Wie aus der Zeit gefallen: Früher war es sogar mal Pflicht, heute gilt es als etwas Besonderes.

Ohne Stress und Termindruck: Wer auf der Walz ist, entschleunigt und lebt in seinem ganz eigenem Tempo. Foto: Blickfang/adobe stock.com

23.09.2024

Einfach losgehen. Völlig frei sein. Neue Orte sehen, neue Menschen kennenlernen. Neue Gefühle und erfahren. Aber natürlich auch: neue Arbeitstechniken erlernen. Und in unterschiedlichen Betrieben arbeiten. Wer auf die Walz geht, folgt einem jahrhundertealten Ritual. Abenteuer ist garantiert, eine entbehrungsreiche Zeit allerings auch.

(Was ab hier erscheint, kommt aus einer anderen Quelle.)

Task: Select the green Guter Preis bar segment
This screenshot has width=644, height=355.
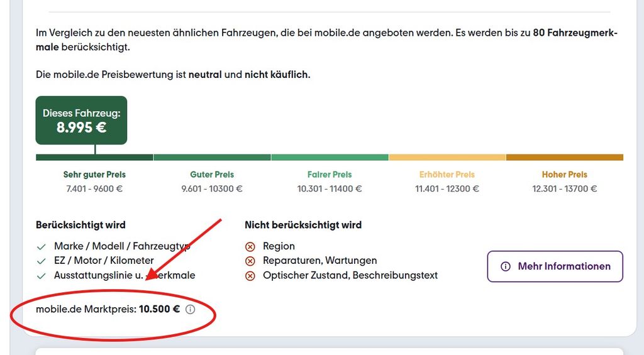Action: point(212,158)
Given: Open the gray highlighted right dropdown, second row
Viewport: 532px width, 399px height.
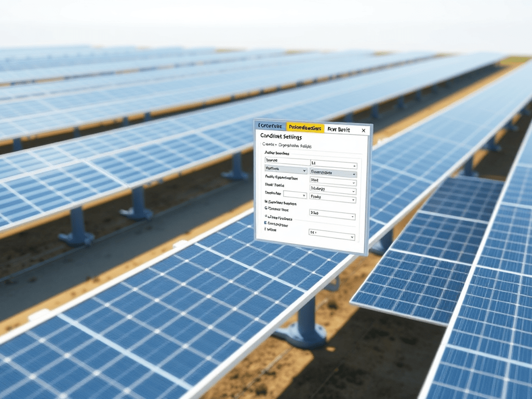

Früher war es sogar mal Pflicht, heute gilt es als etwas Besonderes: Gesellen, die durch blühende Felder laufen oder an der Straße stehen und auf die nächste Mitfahrgelegenheit beim Trampen hoffen. Die Tippelei hat die Jahrhunderte überdauert, manchmal wirkt sie sogar ein bisschen aus der Zeit gefallen. Kein Wunder, passt die lange Wanderschaft mit ihrem ganz eigenen Tempo doch so wenig in die heutige Welt passt, die vollgestopft ist mit Schnelligkeit, Stress und Termindruck. Wer auf der Walz ist, entschleunigt und lebt in seinem ganz eigenem Tempo. Die zünftigen Gesellen bestimmen ganz alleine, ob sie an einem Platz bleiben oder lieber weiter ziehen wollen, ob sie es eilig haben oder eher ein gemäßigteres Tempo vorziehen.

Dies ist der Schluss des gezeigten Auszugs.